* [Stored items]:

____

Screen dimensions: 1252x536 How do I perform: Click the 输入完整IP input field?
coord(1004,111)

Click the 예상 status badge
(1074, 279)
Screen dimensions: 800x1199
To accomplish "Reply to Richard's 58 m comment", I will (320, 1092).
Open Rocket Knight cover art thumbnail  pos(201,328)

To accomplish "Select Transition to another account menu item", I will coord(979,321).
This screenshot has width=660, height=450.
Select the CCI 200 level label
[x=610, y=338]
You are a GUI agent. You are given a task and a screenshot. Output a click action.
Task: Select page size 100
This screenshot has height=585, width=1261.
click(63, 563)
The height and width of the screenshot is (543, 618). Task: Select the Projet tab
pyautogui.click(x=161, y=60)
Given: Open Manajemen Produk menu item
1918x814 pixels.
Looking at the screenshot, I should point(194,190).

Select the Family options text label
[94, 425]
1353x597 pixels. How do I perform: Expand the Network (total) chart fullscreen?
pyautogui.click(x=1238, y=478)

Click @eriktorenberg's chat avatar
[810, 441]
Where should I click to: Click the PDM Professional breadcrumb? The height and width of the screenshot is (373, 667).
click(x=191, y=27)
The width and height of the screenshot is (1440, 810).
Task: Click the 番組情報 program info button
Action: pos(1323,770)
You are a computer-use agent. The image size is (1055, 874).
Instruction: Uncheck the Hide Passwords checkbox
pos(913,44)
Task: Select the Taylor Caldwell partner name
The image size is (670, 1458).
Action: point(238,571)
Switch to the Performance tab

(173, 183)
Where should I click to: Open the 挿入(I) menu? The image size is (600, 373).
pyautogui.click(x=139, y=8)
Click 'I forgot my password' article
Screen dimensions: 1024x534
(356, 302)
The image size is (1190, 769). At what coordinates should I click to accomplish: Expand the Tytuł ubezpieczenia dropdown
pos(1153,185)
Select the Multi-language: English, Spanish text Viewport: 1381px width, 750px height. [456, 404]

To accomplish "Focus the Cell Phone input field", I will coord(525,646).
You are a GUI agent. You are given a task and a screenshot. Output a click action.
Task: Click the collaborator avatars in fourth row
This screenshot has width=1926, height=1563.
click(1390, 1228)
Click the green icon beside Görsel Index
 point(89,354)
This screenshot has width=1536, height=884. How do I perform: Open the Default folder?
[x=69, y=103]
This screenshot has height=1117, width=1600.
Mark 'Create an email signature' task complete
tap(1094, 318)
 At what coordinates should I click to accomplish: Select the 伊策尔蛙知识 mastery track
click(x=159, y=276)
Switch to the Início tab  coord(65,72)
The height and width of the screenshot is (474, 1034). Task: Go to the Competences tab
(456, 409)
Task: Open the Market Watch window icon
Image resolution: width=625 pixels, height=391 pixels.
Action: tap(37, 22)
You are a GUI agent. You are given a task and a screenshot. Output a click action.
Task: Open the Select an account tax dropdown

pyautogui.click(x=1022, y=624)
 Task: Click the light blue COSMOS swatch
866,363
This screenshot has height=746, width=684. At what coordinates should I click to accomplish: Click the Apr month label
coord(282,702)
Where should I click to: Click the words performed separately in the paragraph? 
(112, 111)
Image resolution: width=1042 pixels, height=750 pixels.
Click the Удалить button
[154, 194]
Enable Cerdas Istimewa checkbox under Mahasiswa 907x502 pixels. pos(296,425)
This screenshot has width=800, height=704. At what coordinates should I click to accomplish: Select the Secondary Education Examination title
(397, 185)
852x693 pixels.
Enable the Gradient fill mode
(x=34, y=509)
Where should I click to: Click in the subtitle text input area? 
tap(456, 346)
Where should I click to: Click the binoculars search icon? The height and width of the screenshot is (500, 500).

____

* [WORK REQUEST]: In full and exactly as written, repeat the data.

* [ANSWER TO THE EXERCISE]:
Screen dimensions: 1252x536 How do I perform: Click the 输入完整IP input field?
coord(1004,111)

Click the 예상 status badge
(1074, 279)
Screen dimensions: 800x1199
To accomplish "Reply to Richard's 58 m comment", I will (320, 1092).
Open Rocket Knight cover art thumbnail  pos(201,328)

To accomplish "Select Transition to another account menu item", I will coord(979,321).
This screenshot has width=660, height=450.
Select the CCI 200 level label
[x=610, y=338]
You are a GUI agent. You are given a task and a screenshot. Output a click action.
Task: Select page size 100
This screenshot has height=585, width=1261.
click(63, 563)
The height and width of the screenshot is (543, 618). Task: Select the Projet tab
pyautogui.click(x=161, y=60)
Given: Open Manajemen Produk menu item
1918x814 pixels.
Looking at the screenshot, I should point(194,190).

Select the Family options text label
[94, 425]
1353x597 pixels. How do I perform: Expand the Network (total) chart fullscreen?
pyautogui.click(x=1238, y=478)

Click @eriktorenberg's chat avatar
[810, 441]
Where should I click to: Click the PDM Professional breadcrumb? The height and width of the screenshot is (373, 667).
click(x=191, y=27)
The width and height of the screenshot is (1440, 810).
Task: Click the 番組情報 program info button
Action: pos(1323,770)
You are a computer-use agent. The image size is (1055, 874).
Instruction: Uncheck the Hide Passwords checkbox
pos(913,44)
Task: Select the Taylor Caldwell partner name
The image size is (670, 1458).
Action: point(238,571)
Switch to the Performance tab

(173, 183)
Where should I click to: Open the 挿入(I) menu? The image size is (600, 373).
pyautogui.click(x=139, y=8)
Click 'I forgot my password' article
Screen dimensions: 1024x534
(356, 302)
The image size is (1190, 769). At what coordinates should I click to accomplish: Expand the Tytuł ubezpieczenia dropdown
pos(1153,185)
Select the Multi-language: English, Spanish text Viewport: 1381px width, 750px height. [456, 404]

To accomplish "Focus the Cell Phone input field", I will coord(525,646).
You are a GUI agent. You are given a task and a screenshot. Output a click action.
Task: Click the collaborator avatars in fourth row
This screenshot has width=1926, height=1563.
click(1390, 1228)
Click the green icon beside Görsel Index
 point(89,354)
This screenshot has width=1536, height=884. How do I perform: Open the Default folder?
[x=69, y=103]
This screenshot has height=1117, width=1600.
Mark 'Create an email signature' task complete
tap(1094, 318)
 At what coordinates should I click to accomplish: Select the 伊策尔蛙知识 mastery track
click(x=159, y=276)
Switch to the Início tab  coord(65,72)
The height and width of the screenshot is (474, 1034). Task: Go to the Competences tab
(456, 409)
Task: Open the Market Watch window icon
Image resolution: width=625 pixels, height=391 pixels.
Action: tap(37, 22)
You are a GUI agent. You are given a task and a screenshot. Output a click action.
Task: Open the Select an account tax dropdown

pyautogui.click(x=1022, y=624)
 Task: Click the light blue COSMOS swatch
866,363
This screenshot has height=746, width=684. At what coordinates should I click to accomplish: Click the Apr month label
coord(282,702)
Where should I click to: Click the words performed separately in the paragraph? 
(112, 111)
Image resolution: width=1042 pixels, height=750 pixels.
Click the Удалить button
[154, 194]
Enable Cerdas Istimewa checkbox under Mahasiswa 907x502 pixels. pos(296,425)
This screenshot has width=800, height=704. At what coordinates should I click to accomplish: Select the Secondary Education Examination title
(397, 185)
852x693 pixels.
Enable the Gradient fill mode
(x=34, y=509)
Where should I click to: Click in the subtitle text input area? 
tap(456, 346)
Where should I click to: Click the binoculars search icon? The height and width of the screenshot is (500, 500).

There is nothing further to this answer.